Arrisco-me, aqui, a uma
interpretação. Vigiar é observar-se, criar coragem e mirar-se no espelho. Você
vai ver que não é tão bonzinho assim e, então, vai precisar orar. Orar é pedir
orientação e começar a realizar a mudança, já que, sabendo daquilo que não vai
bem, você se vê livre para substituí-lo por algo melhor. Como diz Blandina,
minha terapeuta, OIC, observar a ação, identificá-la e corrigi-la. Mas, como em
“Speed of Sound”, de Coldplay, “se você não tentar, nunca vai saber” como é bom
mudar!
Comecemos o quanto antes. Assim teremos,
finalmente, a substituição da mentira pela verdade, do parecer ser pelo ser,
processo este que eu gosto de chamar de desilusão.
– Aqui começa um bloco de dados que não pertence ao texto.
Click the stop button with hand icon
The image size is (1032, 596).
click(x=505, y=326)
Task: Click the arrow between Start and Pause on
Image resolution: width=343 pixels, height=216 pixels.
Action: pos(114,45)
Tem uma frase do livro “Esteja
aqui agora”, do monge budista Ram Dass, que diz que “enquanto ele está ocupado
sendo uma lagarta, não pode ser uma borboleta”. Analogicamente, eu diria que,
enquanto nós nos mantivermos ocupados fingindo ser o que não somos, jamais
seremos o que fingimos ser.
Perguntemos, então, a nós mesmos:
Como vamos nós? Este é um bom ponto de partida para a desilusão, em que
sairemos do casulo das aparências para o voo do amor cristalino.
Estejamos, pois, atentos e
caminhemos confiantes ao próximo nível que nos espera. Em tempos de transição
planetária, esta reflexão é o mínimo que podemos fazer em nome do amor, sem o
qual nós certamente pereceríamos.
Que Deus nos abençoe e nos
oriente no caminho da autotransformação para o bem de toda a humanidade. Que
possamos obter a inspiração necessária para realizar nossa tarefa satisfatoriamente
e que o amor possa preencher completamente o coração de todos nós, inclusive o
de Hitler, onde quer que ele esteja.
Com amor,
Henrique da Silva Ancelmo.
Salvador, 10 de julho de 2012.
Dedico este texto à Sra. Blandina Brito, minha Tia-terapeuta do
coração, pela dedicação, cuidados e impagável contribuição que tem dispensado
para o meu crescimento pessoal; ao Sr. Artur Barôncio, grande amigo cujos
abraços afetuosos e sabedoria muito me alegram e fortalecem os dias; às Sras.
Pompéia e Marcela, do atendimento fraterno da FEIS, sempre amorosas e pacientes
comigo e meus questionamentos; aos meus amigos da Pós-Juventude Espírita da
FEIS e à minha família querida do coração.